Home » India

Draft of RTE bill to discourage capitation fee cleared

Saturday, 10 November 2012 - 10:15am IST | Place: New Delhi | Agency: DNA
The gap between policy and practice and how practice with its detailed knowledge of implementation can enrich policy was discussed at the 60th meeting of the CABE held in New Delhi.

The gap between policy and practice and how practice with its detailed knowledge of implementation can enrich policy was discussed at the 60th meeting of the Central Advisory Board of Education (CABE) held in New Delhi.

The meeting, a first since the change in guard at the ministry of human resource development, was ‘enriching’ according to HRD minister Pallam Raju. Some proposed legislations that might become policies and a review of existing progress were on the meeting’s agenda.

Out of the proposed legislations, while CABE endorsed the draft bill to curb unfair practices in school, it said the proposal to bring pre-primary and secondary schools within the ambit of the RTE will require “further deliberation with stakeholders”, with many expressing concerns about funding. The Unfair Practices Bill will penalise schools for directly or indirectly demanding or accepting capitation fee or donations during admission, among others.
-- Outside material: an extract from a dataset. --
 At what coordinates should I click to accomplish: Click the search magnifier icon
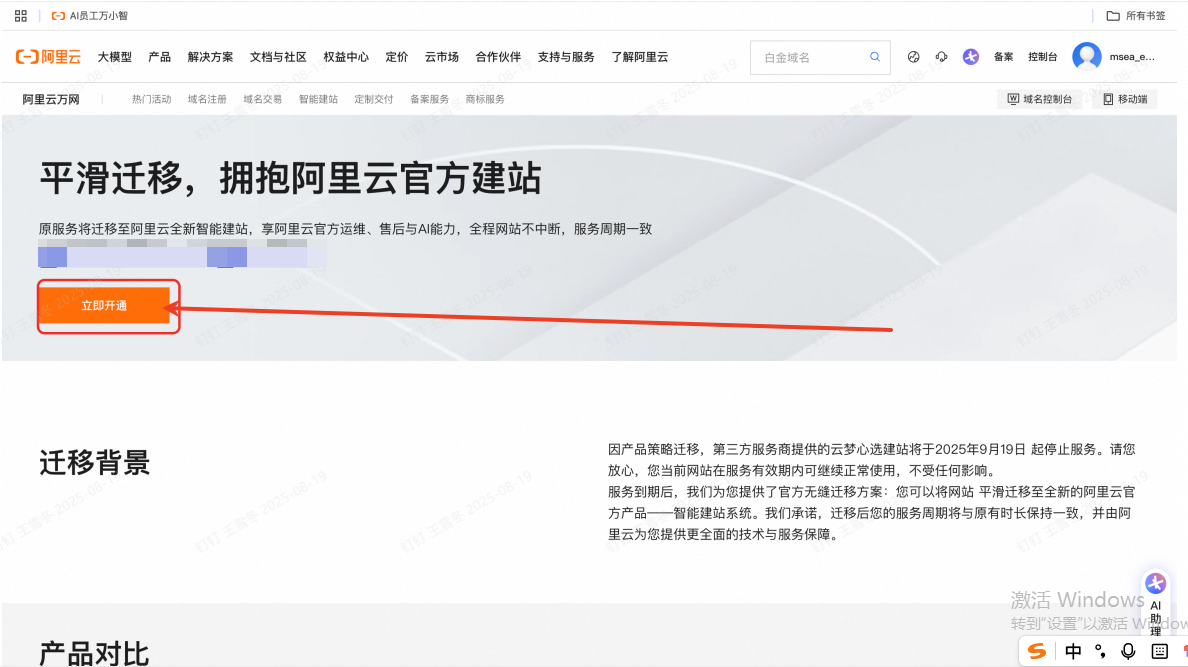tap(875, 57)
The new funding proposal for state universities —  Rashtriya Uchchatar Shikshya Abhiyan (RUSA) — was ‘approved in-principle’, while other university reforms like a national framework in higher education would be discussed in the next CABE meeting. The meeting provided a platform for 18 state education ministers to share ideas and space with educationists and those more involved in the day-to-day implementation of policies.

Educationist Vinod Raina argued that “regulatory mechanisms need to be strengthened in order to enforce the existing law”, pointing out that the proposed changes in the said Bill were already present in the clause by which schools are recognised but these need to be implemented properly. He said the existing statistical data is not in tune with RTE because it is state-based, rather than school-based.